No matter how much international experience under your belt the initial days in a low-income country are a medical seismic shock with potential register on the Richter scale. Call it medical jet lag. A recalibration is required that necessitates a reconsideration of what you take for granted at home. My approach is to listen and simply absorb. The surgical cases are very much the same but disease processes also very different. Medical presentations are more advanced as access to definitive treatment are more limited.

A well-trodden medical maxim states that when you hear hoof beats think horses rather than zebras. It is used to illustrate the point that uncommon presentations of common diseases occur with greater frequency than rare conditions. In Abyssinia the zebras are the horses.

Anesthesiologists were in the bathroom or asleep at the wheel when job titles were being handed out. Most people can’t pronounce it, no one can agree on how to spell it and even other physicians don’t really understand what we do. We are the witches and warlocks of the medical world. “Life guard” would be more appropriate but instead that moniker was coopted by teenage babysitters in speedos. All the credit to them and the marketing firm that locked down the term. It stands to reason. The anesthesiologist’s role is to suspend consciousness, maintaining normal physiology and guard life while the barbaric acts are performed, which under any other circumstance would constitute torture. Needless to say that the invention of anesthesia is one of the greatest human achievements of all time, right up there with the domestication of fire and the printing press. I say we go toe to toe with the pool kids and let the chips fall where they may.

There is a ying and yang between surgeons and anesthesia colleagues; an interdependence that takes place through the mutual care of our patients.

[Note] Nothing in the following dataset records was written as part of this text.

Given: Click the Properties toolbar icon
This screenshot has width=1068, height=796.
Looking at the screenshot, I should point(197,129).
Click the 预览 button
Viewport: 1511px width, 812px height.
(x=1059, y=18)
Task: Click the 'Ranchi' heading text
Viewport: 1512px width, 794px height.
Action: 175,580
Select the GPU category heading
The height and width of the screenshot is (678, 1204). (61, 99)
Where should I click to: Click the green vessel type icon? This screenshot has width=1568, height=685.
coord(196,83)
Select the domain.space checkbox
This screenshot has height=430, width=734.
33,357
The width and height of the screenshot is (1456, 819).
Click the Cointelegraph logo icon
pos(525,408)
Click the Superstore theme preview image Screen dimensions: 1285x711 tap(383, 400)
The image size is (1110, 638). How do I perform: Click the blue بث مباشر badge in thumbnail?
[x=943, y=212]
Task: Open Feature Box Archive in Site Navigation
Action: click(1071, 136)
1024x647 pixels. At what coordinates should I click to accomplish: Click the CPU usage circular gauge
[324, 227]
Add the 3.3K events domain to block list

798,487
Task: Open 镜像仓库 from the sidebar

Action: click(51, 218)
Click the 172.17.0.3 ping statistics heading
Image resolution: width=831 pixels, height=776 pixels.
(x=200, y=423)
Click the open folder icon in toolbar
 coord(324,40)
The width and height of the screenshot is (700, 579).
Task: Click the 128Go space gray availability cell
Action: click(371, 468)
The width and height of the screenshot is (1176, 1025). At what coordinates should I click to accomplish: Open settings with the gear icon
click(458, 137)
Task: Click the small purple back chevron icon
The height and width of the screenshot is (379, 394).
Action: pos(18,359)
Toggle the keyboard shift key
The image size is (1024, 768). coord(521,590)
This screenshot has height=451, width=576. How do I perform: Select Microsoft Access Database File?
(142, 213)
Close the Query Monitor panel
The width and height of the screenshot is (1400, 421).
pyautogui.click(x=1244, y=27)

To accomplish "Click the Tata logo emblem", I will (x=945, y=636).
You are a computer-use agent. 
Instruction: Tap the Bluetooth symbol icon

One requires the other and alone they serve no functional purpose. We are partners in an elaborate dance where the patient sets the tune, surgeon decides the steps, and the gas passer sets the dance floor. In high-income countries the symbiotic surgeon-anesthesia relationship has an equal power dynamic and modern medicine has finally recognized that the patient is the one ultimately in charge. In Canada, surgeons and anesthesiologists require five-year training programs alike for a sum total of 13 years of post-secondary education. We stand on equal footing in the operating theatre and frequently collaborate on choosing the best approach for a surgical journey for the patient.

The shortage of anesthesiologists and surgical load in low-income countries has resulted in a shift to use non-physician anesthesia providers with less training to fill the gap. Today the mainstay anesthesia providers in Ethiopia are anesthetists. They provide very good care and are technically quite skilled within their scope of practice. Some surgeons may prefer the anesthetists as they may be more willing to take direction without protest. Pesky anesthesiologists have a tendency to voice concerns and suggest elective surgical procedures be coordinated with the overall health of the patient to ensure optimal conditions and a reduction in postoperative complications. We often insist pain management strategies such as an epidural, which can be perceived to consume precious operating time and threaten case cancellations, all in the best interest of the patient.

Part of our role is to encourage collaborative decision making in concert with our surgical colleagues while demonstrating techniques and providing advice on anesthetic plans to ensure a safe surgical course. The first few days require acclimatization to the patients, their conditions, the surgeries and the flow of the hospital. Once you know where to find the bathroom with running water and remember to bring your toilet paper you can focus on clinical care.